Classical Check-Up – 1952

1952 was the year that serialism — an advanced technique spearheaded by the avant-garde teachings of the Darmstadt School — began to take off. Modernism had now become a controversial, mathematical formula based on tone rows and theory. Though there would be far better serialist music to come later in the decade, 1952 offered a vivid look into classical music’s left-field.


4’33”

Artist: John Cage

Genre: Experimental

Grade: A

The funniest musical joke ever composed. If you don’t quite understand it, watch a live performance. With this “composition,” John Cage essentially resolves postmodernism before it has even started — the be-all and end-all minimalist point-of-no-return.

Anything can be music. Even nothing. For 4 minutes 33 seconds, at least.


Piano Sonata No. 1, Op. 22

Artist: Alberto Ginastera

Genre: Avant-Garde Classical

Grade: A-

Alberto Ginastera (the “Argentine Bartok”) was no doubt a huge inspiration upon prog-rock keyboardist Keith Emerson. There’s even a cover version of Ginastera’s first piano concerto on ELP’s 1973 LP, Brain Salad Surgery.

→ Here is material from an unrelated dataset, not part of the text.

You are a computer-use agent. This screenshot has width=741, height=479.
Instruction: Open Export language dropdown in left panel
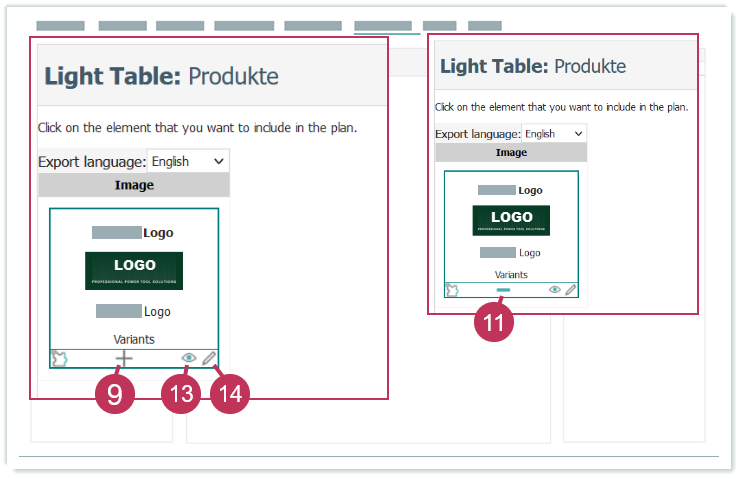coord(188,161)
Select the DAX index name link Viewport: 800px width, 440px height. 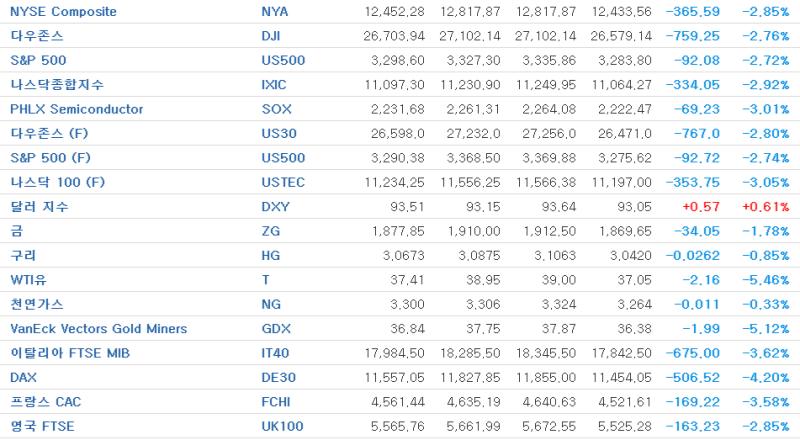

My advice to any lover of music would be to ignore the pretentious rockers and go straight to the source — Ginastera was one of South American music’s premier exports. His solo repertoire for piano and organ should have him dubbed the “Argentine Bach.”


Symphony-Concerto 

Artist: Sergei Prokofiev

Genre: Neoclassical

Grade: A-

As far as final masterpieces go, Prokofiev’s concerto for cello and orchestra (along with his Symphony No. 7) is a proper swansong. It wasn’t until early in the second movement that I became fully enveloped by the piece, but I soon understood that this was once again classic Prokofiev — one of the most consistent classical composers of all time.


Kreuzspiel

Artist: Karlheinz Stockhausen

Genre: Serialism

Grade: A-

Pointilist serialist modernist songform by a young Darmstadt vanguard. The score calls for an oboist, bass clarinetist, pianist and a handful of percussionists.


Stockhausen_CD_Catalog
A young Karlheinz Stockhausen experiments with electronic sound. (Photo from karlheinzstockhausen.org)

Symphony No. 7

Artist: Henry Cowell

Genre: Neoclassical

Grade: B+

The second movement of Henry Cowell’s seventh symphony has an interesting impressionistic rhythm, achieving the dreamlike state (minus the cacophony) of his early solo piano work. The rest of the symphony, however, finds Cowell at his most average. He is only compelling when actively pushing boundaries.


 Symphony-Concertante

Artist: Gail Kubik

Genre: Avant-Garde Classical

Grade: B+

Despite being complex, modernist, a Pulitzer Prize-winner, etc., Gail Kubik’s Symphony Concertante seems to go nowhere. Yet the second movement (subtitled “Quietly”) unlocks a rare ambient majesty.


Due Pezzi

Artist: Luciano Berio

Genre: Serialism

Grade: B

A major composer of Italian experimental music during the postwar era, Luciano Berio is one of serialism’s most radical figures. Nevertheless, “Due Pezzi” is a uncharacteristically “safe,” especially by Berio standards.


Espana en el Corazon

Artist: Luigi Nono

Genre: Serialism

Grade: B

The other major composer of Italian experimental music during the postwar era, Luigi Nono is one of serialism’s most radical figures. Nevertheless, “España en el Corazón” is a little too radical, even by Nono standards.